After I left my home and my family and my job, Elaine and I pretty much lost touch with one another. Then a monster from out of our shared past turned up to threaten us both, and we were thrown together by circumstance. And, remarkably, we stayed together.
She had her apartment and I had my hotel room. Two or three or four nights a week we would see each other. Generally those nights would end at her apartment, and more often than not I would stay over. Occasionally we left the city together for a week or a weekend. On the days when we didn't see each other, we almost always spoke on the phone, sometimes more than once.
Although we hadn't said anything about forsaking all others, we had essentially done so. I wasn't seeing anybody else, and neither was she- with the singular exception of clients. Periodically she would trot off to a hotel room, or have someone up to her apartment. This had never bothered me in the early days of our relationship- it had probably been, truth to tell, part of the attraction- so I didn't see why it should bother me now.
If it did bother me, I could always ask her to stop. She had earned good money over the years and had saved most of it, putting the bulk of it in income-producing real estate. She could quit the life without having to change her lifestyle.
Something kept me from asking her. I suppose I was reluctant to admit to either of us that it bothered me. And I was at least as reluctant to do anything that would change any of the elements of our relationship. It wasn't broke, and I didn't want to fix it.
Things change, though. They can't do otherwise. If nothing else, they are altered by the sheer fact of their not changing.
We avoided using the L-word, although love is surely what I felt for her, and she for me. We avoided discussing the possibility of getting married, or living together, although I know I thought about it and had no doubt that she did. But we didn't talk about it. It was the thing we didn't talk about, except when we were not talking about love, or about what she did for a living.
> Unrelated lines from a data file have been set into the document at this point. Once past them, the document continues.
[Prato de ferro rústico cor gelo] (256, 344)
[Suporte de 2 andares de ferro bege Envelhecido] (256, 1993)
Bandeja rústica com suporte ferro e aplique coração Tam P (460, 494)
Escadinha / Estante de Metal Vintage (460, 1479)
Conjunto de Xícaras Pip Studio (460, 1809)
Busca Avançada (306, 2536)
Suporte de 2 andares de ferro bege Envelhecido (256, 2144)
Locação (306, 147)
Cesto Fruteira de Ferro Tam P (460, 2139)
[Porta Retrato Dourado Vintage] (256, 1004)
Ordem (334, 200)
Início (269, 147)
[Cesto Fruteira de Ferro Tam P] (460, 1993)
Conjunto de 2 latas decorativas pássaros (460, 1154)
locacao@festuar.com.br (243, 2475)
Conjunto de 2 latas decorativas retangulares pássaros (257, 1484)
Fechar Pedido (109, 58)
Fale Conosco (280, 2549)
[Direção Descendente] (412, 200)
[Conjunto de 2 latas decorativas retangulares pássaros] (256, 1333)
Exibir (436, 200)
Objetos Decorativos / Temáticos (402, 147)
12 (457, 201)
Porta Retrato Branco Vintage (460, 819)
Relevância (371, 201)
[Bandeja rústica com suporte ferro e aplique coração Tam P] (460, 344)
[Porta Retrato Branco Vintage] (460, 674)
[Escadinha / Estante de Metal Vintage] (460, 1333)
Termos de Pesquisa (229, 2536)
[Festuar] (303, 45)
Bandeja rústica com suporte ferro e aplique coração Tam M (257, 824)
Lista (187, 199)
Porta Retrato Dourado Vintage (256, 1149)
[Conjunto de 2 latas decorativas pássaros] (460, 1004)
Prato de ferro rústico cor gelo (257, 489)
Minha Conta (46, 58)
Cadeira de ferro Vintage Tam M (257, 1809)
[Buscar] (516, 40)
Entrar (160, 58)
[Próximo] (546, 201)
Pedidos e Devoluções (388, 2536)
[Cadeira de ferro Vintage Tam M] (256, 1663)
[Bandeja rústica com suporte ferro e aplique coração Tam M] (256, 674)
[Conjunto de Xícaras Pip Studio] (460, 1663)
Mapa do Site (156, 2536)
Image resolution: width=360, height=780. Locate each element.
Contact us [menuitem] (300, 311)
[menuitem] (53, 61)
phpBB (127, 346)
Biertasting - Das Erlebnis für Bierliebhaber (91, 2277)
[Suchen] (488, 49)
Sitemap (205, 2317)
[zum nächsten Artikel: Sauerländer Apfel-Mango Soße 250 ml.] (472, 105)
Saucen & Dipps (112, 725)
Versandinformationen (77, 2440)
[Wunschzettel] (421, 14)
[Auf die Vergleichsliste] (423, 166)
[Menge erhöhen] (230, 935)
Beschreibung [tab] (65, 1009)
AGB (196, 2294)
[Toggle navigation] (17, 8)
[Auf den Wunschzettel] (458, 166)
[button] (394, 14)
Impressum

Sooner or later, of course, we would have to think about these things, and talk about them, and even deal with them. Meanwhile we took it all one day at a time, which was how I had been taught to take all of life ever since I stopped trying to drink whiskey faster than they could distill it. As someone pointed out, you might as well take the whole business a day at a time. That, after all, is how the world hands it to you.
AT a quarter to four the same Thursday afternoon the telephone rang at the Khoury house on Colonial Road. When Kenan Khoury answered it a male voice said, "Hey, Khoury. She never came home, did she?"
"Who is this?"
"None of your fuckin' business is who it is. We got your wife, you Arab fuck. You want her back or what?"
"Where is she? Let me talk to her."
"Hey, fuck you, Khoury," the man said, and broke the connection.
Khoury stood there for a moment, shouting "hello" into a dead phone and trying to figure out what to do next. He ran outside, went to the garage, established that his Buick was there and her Camry was not. He ran the length of the driveway to the street; looked in either direction, returned to the house, and picked up the phone. He listened to the dial tone and tried to think of someone to call.
"Jesus Christ," he said out loud. He put the phone down and yelled "Francey!"
He dashed upstairs and burst into their bedroom, calling her name. Of course she wasn't there, but he couldn't help himself, he had to check every room. It was a big house and he ran in and out of every room in it, shouting her name, at once the spectator and the participant in his own panic. Finally he was back in the living room and he saw that he had left the phone off the hook. That was brilliant. If they were trying to reach him, they couldn't get through. He hung up the phone and willed it to ring, and almost immediately it did.
It was a different male voice this time, calmer, more cultured. He said, "Mr. Khoury, I've been trying to reach you and getting a busy signal. Who were you talking to?"
"Nobody. I had the phone off the hook."
"I hope you didn't call the police."
"I didn't call anybody," Khoury said. "I made a mistake, I thought I hung up the phone, but I set it down alongside it. Where's my wife? Let me talk to my wife."
"You shouldn't leave the phone off the hook. And you shouldn't call anyone."
"I didn't."
"And certainly not the police."
"What do you want?"
"I want to help you get your wife back. If you want her back, that is. Do you want her back?"
"Jesus, what are you-"
"Answer the question, Mr. Khoury."
"Yes, I want her back. Of course I want her back."
"And I want to help you. Keep the line open, Mr. Khoury. I'll be in touch."
"Hello?" he said. "Hello?"
But the line was dead.
For ten minutes he paced the floor, waiting for the phone to ring. Then an icy calm settled over him and he relaxed into it. He stopped walking the floor and sat in a chair next to the phone. When it rang he picked it up but said nothing.
"Khoury?" The first man again, the crude one.
"What do you want?"
"What do I want? What the fuck you think I want?"
He didn't respond.
"Money," the man said after a moment. "We want money."
"How much?"
"You fuckin' sand nigger, where do you get off askin' the questions? You want to tell me that?"
He waited.
"A million dollars. How's that strike you, asshole?"
"That's ridiculous," he said. "Look, I can't talk with you. Have your friend call me, maybe I can talk with him."
"Hey, you raghead fuck, what are you tryin' to-"
This time it was Khoury who broke the connection.